Merge pull request #4 from kalomaze/patch-1

leeyeehoo · web-flow · commit 90029aa414b1 · 2023-09-12T08:35:39.000-05:00
Cleaned up README
diff --git a/README.md b/README.md
@@ -30,7 +30,7 @@ We aim to tackle the three pain points of popular acceleration techniques like s
 
 - Requirement of a good draft model.
 - System complexity.
-- Inefficiency when using sampling-based genenration.

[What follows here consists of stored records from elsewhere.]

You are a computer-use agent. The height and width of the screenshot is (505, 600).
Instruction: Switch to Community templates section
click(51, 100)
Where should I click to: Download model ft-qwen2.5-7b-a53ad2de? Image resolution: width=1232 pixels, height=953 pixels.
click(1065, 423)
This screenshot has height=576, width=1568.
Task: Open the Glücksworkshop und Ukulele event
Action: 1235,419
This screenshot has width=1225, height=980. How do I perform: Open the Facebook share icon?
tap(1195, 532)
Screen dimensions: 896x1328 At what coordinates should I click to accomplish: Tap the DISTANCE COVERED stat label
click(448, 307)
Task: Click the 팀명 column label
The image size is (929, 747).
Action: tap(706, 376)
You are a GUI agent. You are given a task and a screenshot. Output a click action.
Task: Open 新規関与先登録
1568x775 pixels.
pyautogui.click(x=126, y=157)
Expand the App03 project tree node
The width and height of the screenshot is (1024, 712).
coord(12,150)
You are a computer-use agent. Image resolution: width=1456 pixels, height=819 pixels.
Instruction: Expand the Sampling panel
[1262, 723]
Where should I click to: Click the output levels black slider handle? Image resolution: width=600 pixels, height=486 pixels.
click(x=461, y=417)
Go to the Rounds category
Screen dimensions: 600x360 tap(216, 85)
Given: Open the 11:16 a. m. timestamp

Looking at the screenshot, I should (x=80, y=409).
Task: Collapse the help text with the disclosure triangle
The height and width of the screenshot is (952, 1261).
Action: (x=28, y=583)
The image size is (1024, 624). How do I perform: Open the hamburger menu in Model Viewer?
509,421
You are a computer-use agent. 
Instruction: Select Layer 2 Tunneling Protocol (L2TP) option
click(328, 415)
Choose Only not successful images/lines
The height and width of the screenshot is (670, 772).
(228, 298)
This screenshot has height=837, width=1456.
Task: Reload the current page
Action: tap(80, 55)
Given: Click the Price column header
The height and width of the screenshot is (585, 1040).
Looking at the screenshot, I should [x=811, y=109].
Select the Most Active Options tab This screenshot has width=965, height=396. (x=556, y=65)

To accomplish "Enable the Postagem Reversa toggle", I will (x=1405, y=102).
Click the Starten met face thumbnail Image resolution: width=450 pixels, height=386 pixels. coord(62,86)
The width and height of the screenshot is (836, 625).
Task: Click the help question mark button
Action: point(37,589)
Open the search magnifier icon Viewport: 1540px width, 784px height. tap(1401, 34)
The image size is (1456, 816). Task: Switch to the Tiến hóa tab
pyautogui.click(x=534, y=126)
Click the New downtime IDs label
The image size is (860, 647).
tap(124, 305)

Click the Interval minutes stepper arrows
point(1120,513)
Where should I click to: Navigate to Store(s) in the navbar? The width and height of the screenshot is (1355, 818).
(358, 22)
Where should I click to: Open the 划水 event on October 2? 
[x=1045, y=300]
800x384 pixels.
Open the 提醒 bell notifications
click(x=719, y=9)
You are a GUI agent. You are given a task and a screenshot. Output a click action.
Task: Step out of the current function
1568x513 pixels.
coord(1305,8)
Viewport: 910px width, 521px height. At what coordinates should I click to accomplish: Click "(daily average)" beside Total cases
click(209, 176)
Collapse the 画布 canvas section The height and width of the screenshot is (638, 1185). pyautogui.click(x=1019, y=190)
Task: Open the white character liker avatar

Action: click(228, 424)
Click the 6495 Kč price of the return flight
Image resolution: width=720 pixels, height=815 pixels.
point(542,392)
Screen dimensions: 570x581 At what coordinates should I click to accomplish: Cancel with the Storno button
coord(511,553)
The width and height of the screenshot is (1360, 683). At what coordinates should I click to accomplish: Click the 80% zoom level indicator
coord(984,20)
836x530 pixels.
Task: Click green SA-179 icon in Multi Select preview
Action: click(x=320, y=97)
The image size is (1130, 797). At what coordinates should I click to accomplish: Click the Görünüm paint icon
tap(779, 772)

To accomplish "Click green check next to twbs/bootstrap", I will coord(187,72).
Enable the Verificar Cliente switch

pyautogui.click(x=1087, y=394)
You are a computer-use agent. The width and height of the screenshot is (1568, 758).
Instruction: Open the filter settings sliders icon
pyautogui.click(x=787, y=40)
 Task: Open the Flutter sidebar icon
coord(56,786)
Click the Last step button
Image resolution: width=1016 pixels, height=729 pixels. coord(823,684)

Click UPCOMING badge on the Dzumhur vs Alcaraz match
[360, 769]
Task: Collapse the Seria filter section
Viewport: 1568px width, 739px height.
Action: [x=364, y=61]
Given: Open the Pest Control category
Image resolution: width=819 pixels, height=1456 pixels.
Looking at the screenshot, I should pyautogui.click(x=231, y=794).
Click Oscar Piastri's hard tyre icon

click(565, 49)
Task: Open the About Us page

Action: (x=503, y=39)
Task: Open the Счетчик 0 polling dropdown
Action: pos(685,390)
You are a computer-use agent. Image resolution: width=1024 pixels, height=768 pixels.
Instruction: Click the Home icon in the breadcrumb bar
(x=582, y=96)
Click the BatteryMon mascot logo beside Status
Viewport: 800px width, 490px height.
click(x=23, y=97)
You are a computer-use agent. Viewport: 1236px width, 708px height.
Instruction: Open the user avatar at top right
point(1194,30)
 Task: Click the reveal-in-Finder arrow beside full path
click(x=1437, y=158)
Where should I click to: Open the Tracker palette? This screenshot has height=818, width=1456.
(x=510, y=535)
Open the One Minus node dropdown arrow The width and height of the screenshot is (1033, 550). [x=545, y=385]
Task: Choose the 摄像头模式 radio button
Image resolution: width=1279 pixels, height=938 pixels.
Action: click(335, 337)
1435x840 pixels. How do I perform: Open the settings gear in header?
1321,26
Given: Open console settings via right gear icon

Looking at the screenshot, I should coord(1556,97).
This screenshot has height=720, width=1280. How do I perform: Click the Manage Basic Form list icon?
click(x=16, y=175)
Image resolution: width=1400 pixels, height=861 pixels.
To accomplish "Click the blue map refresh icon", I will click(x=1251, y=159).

+- Inefficiency when using sampling-based generation.
 
 
 <div align="center">
@@ -39,15 +39,15 @@ We aim to tackle the three pain points of popular acceleration techniques like s
   </picture>
   <br>
   <div align="left" width="80%">
-  <em>Medusa adds extra "heads" to LLMs to predict multiple future tokens simultaneously. When augmenting a model with Medusa, the original model stays untouched, and only the new heads are fine-tuned during. During generation, these heads each produce multiple likely words for the corresponding position. These options are then combined and processed using a tree-based attention mechanism. Finally, a typical acceptance scheme is employed to pick the longest plausible prefix from the candidates for further decoding.</em>
+  <em>Medusa adds extra "heads" to LLMs to predict multiple future tokens simultaneously. When augmenting a model with Medusa, the original model stays untouched, and only the new heads are fine-tuned during training. During generation, these heads each produce multiple likely words for the corresponding position. These options are then combined and processed using a tree-based attention mechanism. Finally, a typical acceptance scheme is employed to pick the longest plausible prefix from the candidates for further decoding.</em>
   </div>
   <br>
 </div>
 
-In a nutshell, we solve the challenges of speculative decoding with the following ideas:
+We aim to solve the challenges associated with speculative decoding by implementing the following ideas:
 
 - Instead of introducing a new model, we train multiple decoding heads on the *same* model.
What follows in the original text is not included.